One of the things I found most impressive in my discussions with the research scientists is the degree to which they accept criticism of their findings as part of the process, not something that requires invective in response. Thus, when I mentioned to Dr. Michael Joyner of the Mayo Clinic, who supervised the use of blood plasma from recovered COVID-19 patients under the FDA’s early access program, that recent studies seem to have undercut the efficacy of blood plasma, he patiently went through some of those findings with me and explained why he did not find them conclusive.

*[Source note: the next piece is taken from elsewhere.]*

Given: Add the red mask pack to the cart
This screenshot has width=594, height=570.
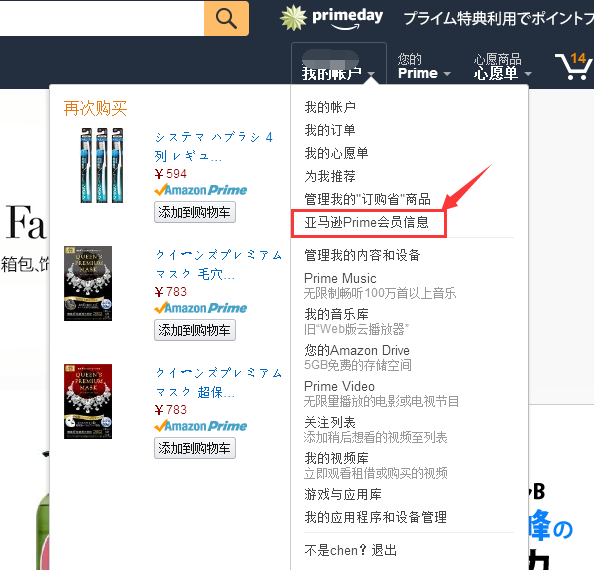Looking at the screenshot, I should point(195,448).
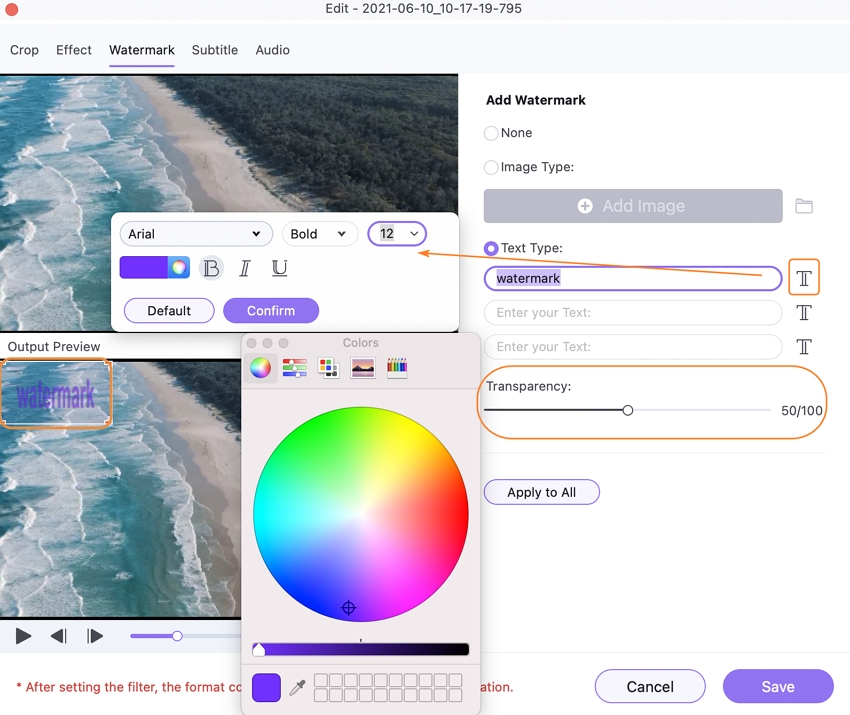
Task: Open the font size 12 dropdown
Action: pos(397,234)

A few days later, I received (not from Dr. Joyner) a pre-print of an article tracing the usage of blood plasma from those who had recovered from COVID-19 in US hospitals against the fatality rate of those admitted to hospital with COVID-19. The study showed a correlation between declining rates of plasma usage, likely in response to those studies questioning its efficacy, and a clear increase in fatality rates. According to the authors, “if there is a causal link between these two trends,” then the decline in per capita convalescent plasma use may have resulted in between 29,000 and 36,000 excess deaths.
LET ME BE CLEAR, the highly favorable impression I formed of these research scientists does not mean that I have joined the “just follow the science” camp. For one thing, those calls usually emanate from non-scientists. They not infrequently grossly overstate the degree of scientific consensus in favor of positions they advocate. And they are more than happy to ignore science when it does not suit their policy prescriptions — e.g., the high costs and inefficiency of such alternative energy sources as wind and solar.
Nor do I imagine that scientists are free of all human foibles or that they are uniquely able to resolve issues that are not ultimately scientific in nature. Epidemiology, for instance, might be able to contribute to understanding the implications of a particular policy — e.g., lockdowns or mask mandates — within very broad parameters. But it is not capable of weighing COVID-19 deaths — even in the impossible event that all outcomes could be known — against deaths from deferred or postponed medical tests, the impact of lost schooling, economic stress, greater alcohol consumption, etc. There are no scientific calipers for such a balancing.
What I gained, however, from my discussions with these scientists was a heightened awareness that there are millions of people involved in tasks great and small that fully absorb them and which contribute to the betterment of mankind. That contribution may be to the development of a new medicine or medical treatment, or the creation of a longer-lasting battery or one capable of storing energy for recovery as needed.
And because they are fully absorbed in contributing to humanity in some concrete fashion, politics do not take up their every waking moment or become the standard by which they judge everyone. As I once observed, one measure of the health and future of a society is its ratio of engineers to lawyers. The former will be judged by whether their inventions work for the benefit of all; the latter by their skill in fashioning evidence into narratives for their particular client.
Entering the world of the scientists, if but briefly, was a haven from insanity.